Tue Apr 16 08:31:55 UTC 2013

I ran across a PostgreSQL query planner bug today when benchmarking
pgsnapshot. This may affect others so I'm documenting it.

A common task is to extract a bounding box or polygon from the database,
equivalent to a map? call.

The way I was benchmarking was a multi-step process, but there's two that
are relevant for this.

The first is getting all the nodes in the area. The query for this is

CREATE TEMPORARY TABLE bbox_nodes AS 
  SELECT * FROM nodes 
    WHERE geom &&
ST_SetSRID(ST_MakeBox2D(ST_Point(-87.75,41.80),ST_Point(-87.65,41.85)),4326)
;
ANALYZE bbox_nodes;

The next is to get the ways with any of those nodes as members.

I started this with 

SELECT DISTINCT ... FROM ways
  JOIN way_nodes ON (ways.id=way_nodes.way_id)
  JOIN bbox_nodes ON (way_nodes.node_id=bbox_nodes.id);

This was basically the query I intended to benchmark, but I was getting
horrible query plans and run times so I split the query up, arriving at
this: 

SELECT DISTINCT way_nodes.way_id
  FROM way_nodes 
  JOIN bbox_nodes ON (way_nodes.node_id=bbox_nodes.id);

I was still getting bad query plans involving a sequential scan of
way_nodes, a 2.2 billion row table.

After much help from RhodiumToad from #postgresql the cause was tracked down
to a bug in the query planner where a fixed fudge factor was accounting for
almost all of the cost of fetching the random pages. The cost estimate was
about 356 of which 348 was from the fudge factor. This was causing it to
vastly overestimate the cost of the index lookups, forcing it to do a
sequential scan.

This bug has already been fixed in 9.3
(http://git.postgresql.org/gitweb/?p=postgresql.git;a=commit;f=src/backend/u
tils/adt/selfuncs.c;h=31f38f28b00cbe2b9267205359e3cf7bafa1cb97) but not
backported to earlier versions.

The workaround was to increase cpu_tuple_cost to 0.1. This makes it use the
indexes, resulting in a 50s query for a 350k node 60k way bbox instead of a
query aborted at 10 minutes.

If you are running a query against a small bbox (50k nodes) this bug does
not matter as the incorrect fudge factor is not significant enough.

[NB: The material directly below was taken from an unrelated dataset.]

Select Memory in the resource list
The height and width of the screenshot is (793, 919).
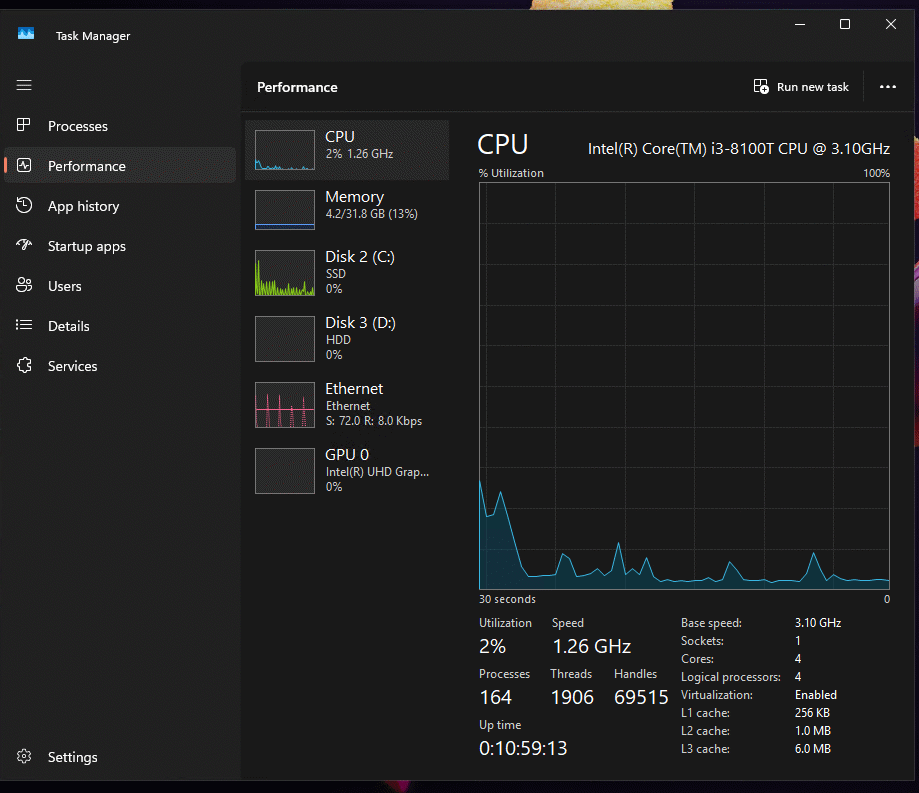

If you are running it against a very large bbox (~10-100 million nodes?) it
also does not matter, a sequential scan will be faster there.

I do not know if this bug impacts the osmosis --dataset-bounding-box task,
jxapi or pyxapi. 

I do not know if set enable_seqscan=false is an appropriate solution. If you
have an index on bbox_nodes (id) it is not as it will force index usage on
that table when it needs to fetch 100% of the table anyways.